Created attachment 1066236 [details] Logs Description of problem: Vdsm should recover ifcfg files in case there are no longer exist and recover all networks on the server. In case that ifcfg files are removed/missing/deleted for any reason, vdsm should recover them on boot and restore all networks. Version-Release number of selected component (if applicable): 3.6.0-0.12.master.el6 vdsm-4.17.3-1.el7ev.noarch Steps to Reproduce: 1. Install clean rhel 7.2 in rhev-m 3.6 latest 2. Configure some networks on host via Setup Networks 3. Delete all ifcfg files, except the ifcfg-lo, ifcfg-ovirtmgmt and the NICs ifcfg that the management network attached to 4. Reboot server Actual results: All networks are missing, except the management network, host got ip, but is in non-responsive state. Vdsm didn't recovered the ifcfg files on boot and couldn't restore networks on server. Expected results: Vdsm should recover ifcfg files in case they are missing and restore all networks.
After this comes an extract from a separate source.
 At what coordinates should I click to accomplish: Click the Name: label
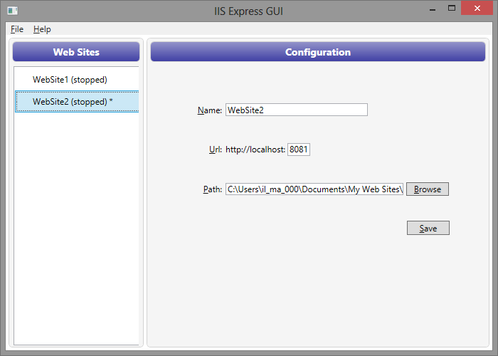click(x=210, y=110)
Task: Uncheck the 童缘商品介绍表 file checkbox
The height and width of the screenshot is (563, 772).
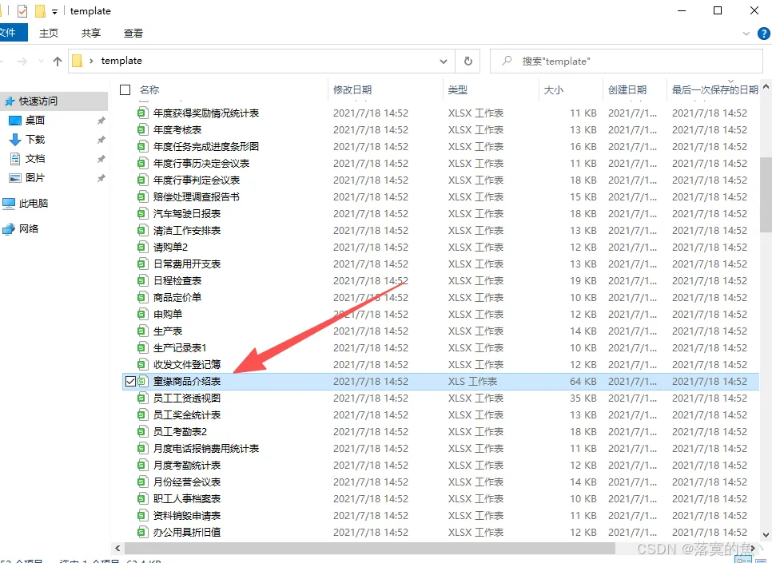Action: [130, 381]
This happens since the network is still stored in libvirt and the ifcfg file is missing. the ifcfg configurator can't handle a missing nic ifcfg file when it tries to delete it: Traceback (most recent call last): File "/usr/share/vdsm/network/api.py", line 890, in setupNetworks configurator=configurator) File "/usr/share/vdsm/network/api.py", line 397, in _delBrokenNetwork implicitBonding=False, _netinfo=_netinfo) File "/usr/share/vdsm/network/api.py", line 219, in wrapped ret = func(**attrs) File "/usr/share/vdsm/network/api.py", line 486, in _delNetwork net_ent_to_remove.remove() File "/usr/share/vdsm/network/models.py", line 188, in remove self.configurator.removeBridge(self) File "/usr/share/vdsm/network/configurators/ifcfg.py", line 182, in removeBridge bridge.port.remove() File "/usr/share/vdsm/network/models.py", line 100, in remove self.configurator.removeNic(self) File "/usr/share/vdsm/network/configurators/ifcfg.py", line 231, in removeNic self.configApplier.removeNic(nic.name) File "/usr/share/vdsm/network/configurators/ifcfg.py", line 644, in removeNic with open(cf) as nicFile: IOError: [Errno 2] No such file or directory: u'/etc/sysconfig/network-scripts/ifcfg-ens1f1' I assume this is not a 3.6 regression, and the configurator never had the ability to handle such an evil situation where someone tries to remove a physical nic ifcfg. Lowering urgency.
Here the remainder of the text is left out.